- **Material to process**:
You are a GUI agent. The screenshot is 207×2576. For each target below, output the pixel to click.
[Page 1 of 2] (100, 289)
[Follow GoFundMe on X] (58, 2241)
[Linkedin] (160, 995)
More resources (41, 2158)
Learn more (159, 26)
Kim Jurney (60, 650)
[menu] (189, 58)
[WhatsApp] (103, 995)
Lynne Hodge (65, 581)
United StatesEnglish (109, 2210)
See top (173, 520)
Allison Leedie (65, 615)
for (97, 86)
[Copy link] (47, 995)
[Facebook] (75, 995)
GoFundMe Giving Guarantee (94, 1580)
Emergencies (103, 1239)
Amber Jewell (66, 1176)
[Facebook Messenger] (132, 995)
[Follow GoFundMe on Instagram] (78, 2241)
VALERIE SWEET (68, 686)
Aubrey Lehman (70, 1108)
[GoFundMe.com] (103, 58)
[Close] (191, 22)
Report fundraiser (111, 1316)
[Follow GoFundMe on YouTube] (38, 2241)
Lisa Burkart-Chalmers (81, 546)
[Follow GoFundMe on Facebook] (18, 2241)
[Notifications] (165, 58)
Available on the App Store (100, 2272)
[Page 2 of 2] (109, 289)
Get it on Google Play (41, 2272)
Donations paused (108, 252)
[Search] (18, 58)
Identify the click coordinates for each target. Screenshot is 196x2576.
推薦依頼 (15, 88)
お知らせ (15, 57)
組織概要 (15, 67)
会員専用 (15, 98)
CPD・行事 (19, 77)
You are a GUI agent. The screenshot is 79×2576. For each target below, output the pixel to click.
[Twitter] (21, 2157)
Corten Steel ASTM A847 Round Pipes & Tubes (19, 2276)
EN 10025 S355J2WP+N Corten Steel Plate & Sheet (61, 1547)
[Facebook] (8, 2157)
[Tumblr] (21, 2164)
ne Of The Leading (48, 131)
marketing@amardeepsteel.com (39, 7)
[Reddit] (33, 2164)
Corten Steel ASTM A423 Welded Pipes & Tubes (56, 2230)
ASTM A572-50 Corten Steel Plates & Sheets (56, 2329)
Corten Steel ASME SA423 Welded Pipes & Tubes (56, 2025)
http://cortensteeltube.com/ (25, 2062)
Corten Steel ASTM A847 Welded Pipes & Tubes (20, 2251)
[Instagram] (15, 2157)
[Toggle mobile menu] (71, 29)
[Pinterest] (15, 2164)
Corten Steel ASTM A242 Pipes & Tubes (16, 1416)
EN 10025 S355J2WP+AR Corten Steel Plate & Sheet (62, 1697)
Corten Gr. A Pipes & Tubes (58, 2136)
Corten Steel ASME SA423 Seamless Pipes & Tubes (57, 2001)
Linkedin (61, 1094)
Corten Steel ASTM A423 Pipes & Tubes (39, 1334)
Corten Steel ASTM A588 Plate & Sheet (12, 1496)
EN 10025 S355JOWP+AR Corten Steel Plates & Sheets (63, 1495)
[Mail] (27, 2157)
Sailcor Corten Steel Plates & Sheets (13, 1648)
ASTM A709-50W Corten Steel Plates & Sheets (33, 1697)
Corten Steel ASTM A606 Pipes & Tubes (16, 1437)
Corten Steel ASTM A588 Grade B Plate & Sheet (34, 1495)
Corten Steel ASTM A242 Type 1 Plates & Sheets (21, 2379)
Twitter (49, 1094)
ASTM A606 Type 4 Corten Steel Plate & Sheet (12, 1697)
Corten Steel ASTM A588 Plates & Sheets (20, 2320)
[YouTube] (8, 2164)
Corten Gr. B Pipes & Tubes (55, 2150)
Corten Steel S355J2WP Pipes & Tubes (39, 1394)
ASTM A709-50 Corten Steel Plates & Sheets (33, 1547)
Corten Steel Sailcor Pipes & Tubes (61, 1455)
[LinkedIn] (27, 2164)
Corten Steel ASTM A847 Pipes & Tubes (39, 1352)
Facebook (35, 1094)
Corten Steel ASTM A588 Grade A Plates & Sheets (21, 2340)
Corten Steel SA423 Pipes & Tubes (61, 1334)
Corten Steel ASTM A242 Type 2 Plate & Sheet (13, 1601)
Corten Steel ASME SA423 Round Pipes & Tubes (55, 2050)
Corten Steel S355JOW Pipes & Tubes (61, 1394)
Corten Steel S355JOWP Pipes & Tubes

- **Problem to work on**:
Reproduce every line of the material above exactly.

- **Answer to the exercise**:
You are a GUI agent. The screenshot is 207×2576. For each target below, output the pixel to click.
[Page 1 of 2] (100, 289)
[Follow GoFundMe on X] (58, 2241)
[Linkedin] (160, 995)
More resources (41, 2158)
Learn more (159, 26)
Kim Jurney (60, 650)
[menu] (189, 58)
[WhatsApp] (103, 995)
Lynne Hodge (65, 581)
United StatesEnglish (109, 2210)
See top (173, 520)
Allison Leedie (65, 615)
for (97, 86)
[Copy link] (47, 995)
[Facebook] (75, 995)
GoFundMe Giving Guarantee (94, 1580)
Emergencies (103, 1239)
Amber Jewell (66, 1176)
[Facebook Messenger] (132, 995)
[Follow GoFundMe on Instagram] (78, 2241)
VALERIE SWEET (68, 686)
Aubrey Lehman (70, 1108)
[GoFundMe.com] (103, 58)
[Close] (191, 22)
Report fundraiser (111, 1316)
[Follow GoFundMe on YouTube] (38, 2241)
Lisa Burkart-Chalmers (81, 546)
[Follow GoFundMe on Facebook] (18, 2241)
[Notifications] (165, 58)
Available on the App Store (100, 2272)
[Page 2 of 2] (109, 289)
Get it on Google Play (41, 2272)
Donations paused (108, 252)
[Search] (18, 58)
Identify the click coordinates for each target. Screenshot is 196x2576.
推薦依頼 (15, 88)
お知らせ (15, 57)
組織概要 (15, 67)
会員専用 (15, 98)
CPD・行事 (19, 77)
You are a GUI agent. The screenshot is 79×2576. For each target below, output the pixel to click.
[Twitter] (21, 2157)
Corten Steel ASTM A847 Round Pipes & Tubes (19, 2276)
EN 10025 S355J2WP+N Corten Steel Plate & Sheet (61, 1547)
[Facebook] (8, 2157)
[Tumblr] (21, 2164)
ne Of The Leading (48, 131)
marketing@amardeepsteel.com (39, 7)
[Reddit] (33, 2164)
Corten Steel ASTM A423 Welded Pipes & Tubes (56, 2230)
ASTM A572-50 Corten Steel Plates & Sheets (56, 2329)
Corten Steel ASME SA423 Welded Pipes & Tubes (56, 2025)
http://cortensteeltube.com/ (25, 2062)
Corten Steel ASTM A847 Welded Pipes & Tubes (20, 2251)
[Instagram] (15, 2157)
[Toggle mobile menu] (71, 29)
[Pinterest] (15, 2164)
Corten Steel ASTM A242 Pipes & Tubes (16, 1416)
EN 10025 S355J2WP+AR Corten Steel Plate & Sheet (62, 1697)
Corten Gr. A Pipes & Tubes (58, 2136)
Corten Steel ASME SA423 Seamless Pipes & Tubes (57, 2001)
Linkedin (61, 1094)
Corten Steel ASTM A423 Pipes & Tubes (39, 1334)
Corten Steel ASTM A588 Plate & Sheet (12, 1496)
EN 10025 S355JOWP+AR Corten Steel Plates & Sheets (63, 1495)
[Mail] (27, 2157)
Sailcor Corten Steel Plates & Sheets (13, 1648)
ASTM A709-50W Corten Steel Plates & Sheets (33, 1697)
Corten Steel ASTM A606 Pipes & Tubes (16, 1437)
Corten Steel ASTM A588 Grade B Plate & Sheet (34, 1495)
Corten Steel ASTM A242 Type 1 Plates & Sheets (21, 2379)
Twitter (49, 1094)
ASTM A606 Type 4 Corten Steel Plate & Sheet (12, 1697)
Corten Steel ASTM A588 Plates & Sheets (20, 2320)
[YouTube] (8, 2164)
Corten Gr. B Pipes & Tubes (55, 2150)
Corten Steel S355J2WP Pipes & Tubes (39, 1394)
ASTM A709-50 Corten Steel Plates & Sheets (33, 1547)
Corten Steel Sailcor Pipes & Tubes (61, 1455)
[LinkedIn] (27, 2164)
Corten Steel ASTM A847 Pipes & Tubes (39, 1352)
Facebook (35, 1094)
Corten Steel ASTM A588 Grade A Plates & Sheets (21, 2340)
Corten Steel SA423 Pipes & Tubes (61, 1334)
Corten Steel ASTM A242 Type 2 Plate & Sheet (13, 1601)
Corten Steel ASME SA423 Round Pipes & Tubes (55, 2050)
Corten Steel S355JOW Pipes & Tubes (61, 1394)
Corten Steel S355JOWP Pipes & Tubes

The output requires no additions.